Cara was referred as an emergency by my enormously talented paediatric cardiology colleague Neil Wilson. Using an echo probe, he’d made the diagnosis in five minutes – critical aortic stenosis and borderline hypoplastic left heart syndrome. Put simply, a tight valve with a left ventricle that was too small and grossly thickened. As a first option, Wilson wanted me to open up the stiff, thickened valve, what we call an aortic valvotomy. This should improve the heart failure symptoms and enable the left ventricle to grow.
So I took little Cara to the operating theatre the same day, where her diminutive, pale body looked lost on the table-top expanse of shiny black vinyl. We covered her with blue linen drapes so only the breast-bone remained visible through the adherent plastic sheet. Beneath, those skinny ribs heaved up and down in time with the ventilator. There was little fat between skin and breast-bone, even less than at birth.
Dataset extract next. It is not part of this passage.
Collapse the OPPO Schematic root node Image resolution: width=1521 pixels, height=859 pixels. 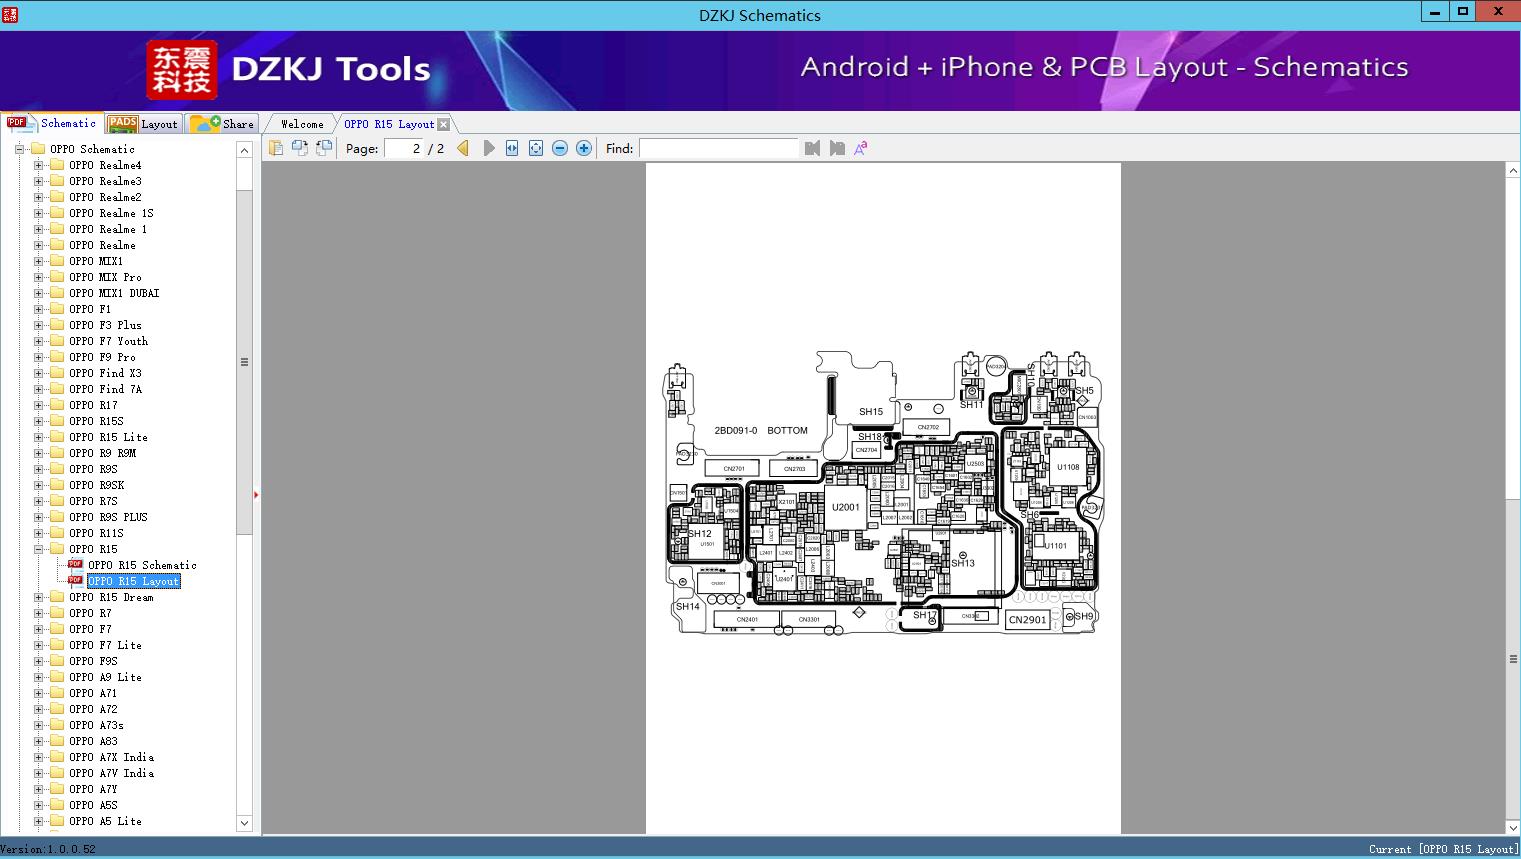(x=20, y=149)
My blade sliced through the layers in one stroke and sharp scissors bisected the length of the breast-bone with little resistance, and no need for the saw. The electrocautery singed the oozing bone marrow, and in went the smallest metal retractor.
In babies, the fleshy yellow thymus gland covers much of the front of the pericardial sac. We removed it, cut through the glistening grey membrane, and there was the struggling heart. Cutting into the pericardium of a baby is like opening a surprise birthday present. We can anticipate what we’re going to f
ind from the echocardiogram but it doesn’t spoil the moment, much like entering the Woodstock Gate into Blenheim Palace near my home. I’ve done it so often, but each time the impact is breathtaking. Every baby’s heart is different and unique in some way, never a disappointment but often intimidating; such were Cara’s diminutive aorta and left ventricle, as underdeveloped as the echo had suggested. The aorta would only accept the smallest perfusion cannula for the bypass circuit, and we knew that the narrowed valve had fused cusps with a pinhole orifice, which we needed to make bigger. Her ongoing survival depended upon that.
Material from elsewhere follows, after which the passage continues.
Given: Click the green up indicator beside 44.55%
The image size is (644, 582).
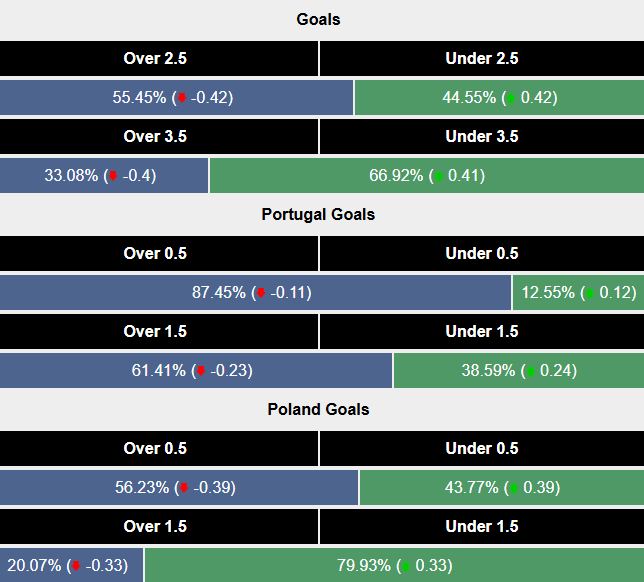Looking at the screenshot, I should click(511, 99).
Nothing is simple in neonatal heart surgery. There is substantially more fluid in the cardiopulmonary bypass circuit than in the baby itself, which poses some difficult questions. How much will it dilute the blood? How much flow does the baby need and at what temperature? And how much cardioplegia is required to stop a thick, walnut-sized heart?
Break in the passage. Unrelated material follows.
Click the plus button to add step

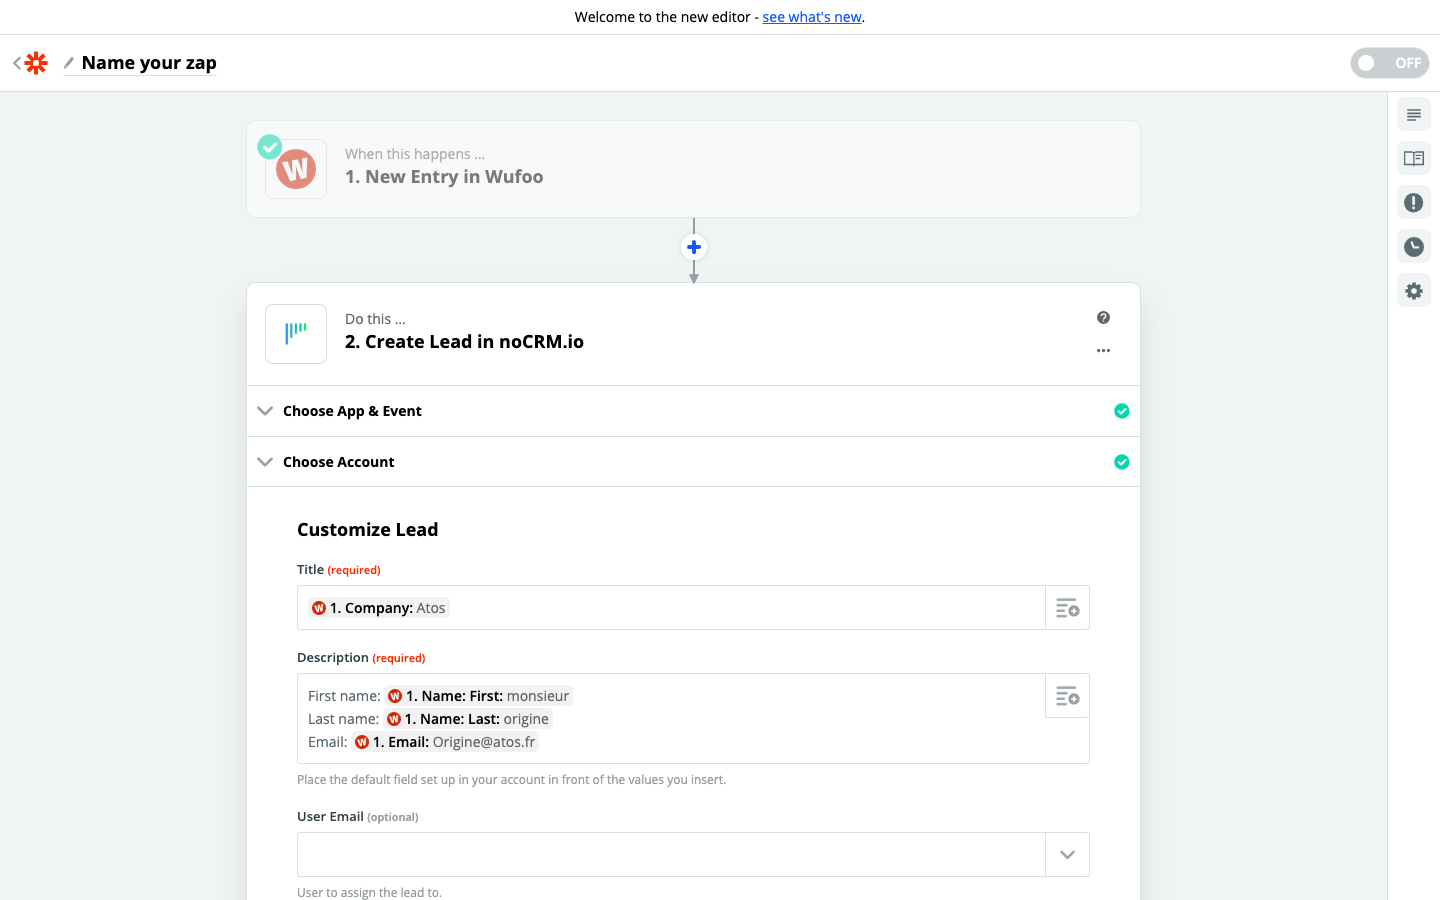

A surgeon doesn’t work in isolation, but I couldn’t concentrate on the technical details if I was constantly having to tell my assistants what to do. Happiness is a consistent surgical team. Same people every case, the American way. People you can trust to do a good job, not a different face every time depending upon who is available. My enthusiastic international fellows were the answer, professionals who were eager to be there for every case because they wanted to learn. I was surrounded by top guys from the US, Australia, Japan and South Africa, although it didn’t matter where they came from as long as they were keen. I certainly didn’t need whinging registrars simply rostered to be in my theatre when they would have rather been off duty, all set to clock off when their European working time hours expired. Stocking up on rest does not make for a great surgeon.